Pensaram depois que o rapaz tinha estado na algazarra com os colegas. Não é verdade. Eu vi como aconteceu.
A pousada de três pavimentos havia sido um seminário, erguido séculos antes com paredes espessas e salas que ecoavam qualquer suspiro. O turismo moderno cercou o terreno e expulsou a fé do prédio. Nossos eclesiásticos foram ser formados em outro lugar, ou então desistiram.

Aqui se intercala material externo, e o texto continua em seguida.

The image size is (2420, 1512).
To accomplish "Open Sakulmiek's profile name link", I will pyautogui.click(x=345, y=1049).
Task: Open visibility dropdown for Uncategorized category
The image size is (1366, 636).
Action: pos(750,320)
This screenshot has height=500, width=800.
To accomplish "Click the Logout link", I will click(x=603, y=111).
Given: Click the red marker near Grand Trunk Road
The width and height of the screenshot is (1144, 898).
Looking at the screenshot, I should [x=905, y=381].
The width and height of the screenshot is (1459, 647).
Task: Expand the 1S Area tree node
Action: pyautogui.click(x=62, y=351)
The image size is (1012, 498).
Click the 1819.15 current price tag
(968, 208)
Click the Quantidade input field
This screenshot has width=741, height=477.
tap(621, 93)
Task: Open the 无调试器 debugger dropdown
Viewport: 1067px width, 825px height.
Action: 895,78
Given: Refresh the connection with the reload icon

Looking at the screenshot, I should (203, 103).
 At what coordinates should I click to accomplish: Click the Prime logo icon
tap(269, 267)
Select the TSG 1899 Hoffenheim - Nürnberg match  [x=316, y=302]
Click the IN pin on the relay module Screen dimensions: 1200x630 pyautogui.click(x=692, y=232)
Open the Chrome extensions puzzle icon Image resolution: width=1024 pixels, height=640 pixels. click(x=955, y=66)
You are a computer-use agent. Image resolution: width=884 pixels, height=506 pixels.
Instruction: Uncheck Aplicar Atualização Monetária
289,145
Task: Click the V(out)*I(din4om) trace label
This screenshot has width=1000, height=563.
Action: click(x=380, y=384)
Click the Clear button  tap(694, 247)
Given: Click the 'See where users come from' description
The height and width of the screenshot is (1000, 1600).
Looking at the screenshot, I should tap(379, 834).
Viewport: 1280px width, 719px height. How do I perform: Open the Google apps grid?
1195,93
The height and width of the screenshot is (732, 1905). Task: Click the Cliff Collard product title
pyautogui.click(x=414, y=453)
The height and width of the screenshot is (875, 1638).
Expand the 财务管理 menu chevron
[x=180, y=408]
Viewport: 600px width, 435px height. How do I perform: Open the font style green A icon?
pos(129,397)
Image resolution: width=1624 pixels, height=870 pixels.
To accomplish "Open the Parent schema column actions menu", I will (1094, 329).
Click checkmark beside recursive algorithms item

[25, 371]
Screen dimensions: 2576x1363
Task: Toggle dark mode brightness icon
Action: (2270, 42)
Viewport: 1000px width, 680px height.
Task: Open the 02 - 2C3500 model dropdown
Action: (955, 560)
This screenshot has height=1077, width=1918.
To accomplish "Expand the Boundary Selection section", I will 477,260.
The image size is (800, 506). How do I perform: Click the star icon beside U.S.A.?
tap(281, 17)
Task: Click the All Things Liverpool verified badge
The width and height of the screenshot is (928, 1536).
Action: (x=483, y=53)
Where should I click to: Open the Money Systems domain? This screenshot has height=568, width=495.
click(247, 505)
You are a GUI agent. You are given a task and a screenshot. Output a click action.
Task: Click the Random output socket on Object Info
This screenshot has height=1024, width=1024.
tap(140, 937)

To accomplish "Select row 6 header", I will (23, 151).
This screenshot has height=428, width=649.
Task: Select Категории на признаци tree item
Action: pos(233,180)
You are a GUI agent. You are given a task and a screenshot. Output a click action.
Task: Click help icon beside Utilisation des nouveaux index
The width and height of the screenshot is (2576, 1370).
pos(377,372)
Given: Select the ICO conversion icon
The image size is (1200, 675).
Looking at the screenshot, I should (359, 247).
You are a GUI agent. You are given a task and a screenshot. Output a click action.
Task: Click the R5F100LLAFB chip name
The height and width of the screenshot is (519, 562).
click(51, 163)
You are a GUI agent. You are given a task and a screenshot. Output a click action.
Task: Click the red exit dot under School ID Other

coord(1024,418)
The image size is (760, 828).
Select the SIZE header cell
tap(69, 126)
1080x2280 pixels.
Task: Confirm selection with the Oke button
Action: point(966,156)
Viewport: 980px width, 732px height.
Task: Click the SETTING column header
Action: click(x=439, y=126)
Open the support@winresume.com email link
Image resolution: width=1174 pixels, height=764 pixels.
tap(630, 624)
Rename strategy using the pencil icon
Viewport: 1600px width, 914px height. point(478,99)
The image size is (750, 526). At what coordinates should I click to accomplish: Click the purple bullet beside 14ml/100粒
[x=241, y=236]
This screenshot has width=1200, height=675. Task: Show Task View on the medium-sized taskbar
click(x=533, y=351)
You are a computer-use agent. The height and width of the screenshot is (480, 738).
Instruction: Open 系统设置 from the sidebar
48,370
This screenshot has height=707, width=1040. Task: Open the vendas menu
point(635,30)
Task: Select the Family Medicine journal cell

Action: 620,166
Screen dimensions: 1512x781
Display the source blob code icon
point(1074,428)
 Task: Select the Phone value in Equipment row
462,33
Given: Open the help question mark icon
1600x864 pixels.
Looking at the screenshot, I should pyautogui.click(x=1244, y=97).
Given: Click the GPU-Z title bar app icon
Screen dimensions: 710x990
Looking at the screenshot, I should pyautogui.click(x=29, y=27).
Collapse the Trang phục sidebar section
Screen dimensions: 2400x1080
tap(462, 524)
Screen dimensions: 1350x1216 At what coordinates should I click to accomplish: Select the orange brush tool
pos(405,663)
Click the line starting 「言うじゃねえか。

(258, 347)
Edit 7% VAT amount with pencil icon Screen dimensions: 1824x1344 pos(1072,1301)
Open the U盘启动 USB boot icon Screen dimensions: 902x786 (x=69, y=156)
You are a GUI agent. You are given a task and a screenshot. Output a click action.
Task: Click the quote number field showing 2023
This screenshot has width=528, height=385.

Os aposentos destinados aos universitários eram daqueles quartões enormes de vinte camas. Como eu estava sozinho, num retiro mental (e não espiritual), obtive um cômodo que, em minhas especulações líricas, pode ter sido uma cela de expiação para padres penitentes — senão o armário de vassouras.
Parece que se hospedariam por dois dias. Pelo tempo que ficassem, não me incomodariam. Eu não fugia das pessoas. Estava experimentando o distanciamento dos hábitos que giram em falso na rotina da civilização.
O que há de errado numa confraternização de jovens? É certo que no meu tempo os costumes — os costumes explícitos — eram diferentes. A animalidade estava presa. Difícil descrever a jaula. O mundo funciona enquadrado na atmosfera de cada época. Mas os homens continuam essencialmente iguais. Eram e ainda são assim: minúsculos organismos de fraquezas e sonhos.
Aquele rapaz saiu de perto dos pares já bem tarde, atravessando o saguão de cadeiras de vime onde eu me abismava na renda portuguesa à minha frente, acompanhando como uma criança as ramificações sucessivas de suas folhas. Eu me distraí ao vê-lo e recebi o olhar que me lançava sem parar de caminhar. Aqueles segundos me espantaram. Era como um rosto de espinhas com a encarnação de um espírito centenário.
Saiu pela porta da frente e não vi se tinha algo na mão. Um minuto depois observei pela janela que ele se sentara no piso de pedriscos da garagem e levava o gargalo de uma garrafa diretamente à boca. Podia ser água, e eu cochilei.
Caí num sono intermitente, despertado às vezes pelo barulho da farra dos jovens na sala ao fundo. Nem me lembro de como voltei ao quarto, apenas da notícia chegando bem cedo: seu corpo havia sido encontrado pela manhã num jardim lateral da pousada.
O assunto se espalhou no mundo virtual, de onde pudemos rastrear seus passos: primeiro uma grande orgia, meninas lambendo champanhe de outros peitos, depois os gritos, música eletrônica, alguma discussão e por fim a aposta fatal, que o levara a transformar suas artérias em uma mistura homogênea de álcool e sangue.
Conheci gente irresponsável e indecente de todas as idades, mas não aquele rapaz. Eu tinha lido seus olhos durante os segundos em que encontraram os meus: “Acham que nada me dói, tio. Sou moço, feliz, livre, né? Acham que não me importo de acordar todo dia sendo eu. Precisa ser Descartes para conhecer por dentro esta existência e esta solidão?”.
Dormi mal a noite seguinte, mas meu quarto ficou grande como o infinito.